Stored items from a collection
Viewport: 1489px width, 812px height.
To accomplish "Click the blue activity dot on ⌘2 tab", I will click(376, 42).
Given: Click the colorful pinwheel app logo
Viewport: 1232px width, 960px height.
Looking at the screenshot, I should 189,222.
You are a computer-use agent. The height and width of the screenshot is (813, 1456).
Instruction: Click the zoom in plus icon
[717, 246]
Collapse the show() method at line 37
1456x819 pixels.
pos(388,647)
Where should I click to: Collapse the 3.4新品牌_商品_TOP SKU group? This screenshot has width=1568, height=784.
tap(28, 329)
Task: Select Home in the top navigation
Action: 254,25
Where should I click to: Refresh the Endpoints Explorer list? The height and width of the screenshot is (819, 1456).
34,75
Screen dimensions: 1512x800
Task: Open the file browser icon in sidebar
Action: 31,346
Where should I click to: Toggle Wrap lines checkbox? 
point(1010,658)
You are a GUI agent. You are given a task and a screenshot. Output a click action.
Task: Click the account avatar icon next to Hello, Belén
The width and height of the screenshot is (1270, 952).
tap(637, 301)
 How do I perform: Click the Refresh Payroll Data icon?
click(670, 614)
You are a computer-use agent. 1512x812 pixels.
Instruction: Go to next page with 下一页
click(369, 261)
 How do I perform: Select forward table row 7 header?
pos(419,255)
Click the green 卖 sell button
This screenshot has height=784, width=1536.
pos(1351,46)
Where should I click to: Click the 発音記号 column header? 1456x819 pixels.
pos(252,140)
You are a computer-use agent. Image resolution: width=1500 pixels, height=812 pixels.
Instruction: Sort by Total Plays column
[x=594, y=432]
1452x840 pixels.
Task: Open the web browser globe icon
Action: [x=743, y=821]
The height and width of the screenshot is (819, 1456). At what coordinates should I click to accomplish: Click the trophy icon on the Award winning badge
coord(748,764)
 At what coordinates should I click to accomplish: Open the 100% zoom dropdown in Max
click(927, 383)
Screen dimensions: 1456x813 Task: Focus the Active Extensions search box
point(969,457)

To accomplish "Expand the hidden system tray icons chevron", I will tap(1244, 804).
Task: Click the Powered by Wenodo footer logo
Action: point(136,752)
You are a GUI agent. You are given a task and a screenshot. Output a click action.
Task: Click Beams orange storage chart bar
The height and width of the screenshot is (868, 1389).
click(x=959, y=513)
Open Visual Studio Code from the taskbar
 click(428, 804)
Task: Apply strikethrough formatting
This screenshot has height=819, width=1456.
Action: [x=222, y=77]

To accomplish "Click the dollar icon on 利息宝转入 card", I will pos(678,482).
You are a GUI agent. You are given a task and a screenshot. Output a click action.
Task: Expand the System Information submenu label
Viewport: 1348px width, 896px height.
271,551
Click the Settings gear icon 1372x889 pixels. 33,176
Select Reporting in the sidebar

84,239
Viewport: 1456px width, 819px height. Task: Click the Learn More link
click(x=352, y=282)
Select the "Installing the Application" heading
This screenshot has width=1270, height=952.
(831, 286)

# Exercise details:
Nothing but the lines from the one with "Task: Apply strikethrough formatting" through the final line of the records may appear in the answer, and each must be transcribed exactly.

# Your response:
Task: Apply strikethrough formatting
This screenshot has height=819, width=1456.
Action: [x=222, y=77]

To accomplish "Click the dollar icon on 利息宝转入 card", I will pos(678,482).
You are a GUI agent. You are given a task and a screenshot. Output a click action.
Task: Expand the System Information submenu label
Viewport: 1348px width, 896px height.
271,551
Click the Settings gear icon 1372x889 pixels. 33,176
Select Reporting in the sidebar

84,239
Viewport: 1456px width, 819px height. Task: Click the Learn More link
click(x=352, y=282)
Select the "Installing the Application" heading
This screenshot has width=1270, height=952.
(831, 286)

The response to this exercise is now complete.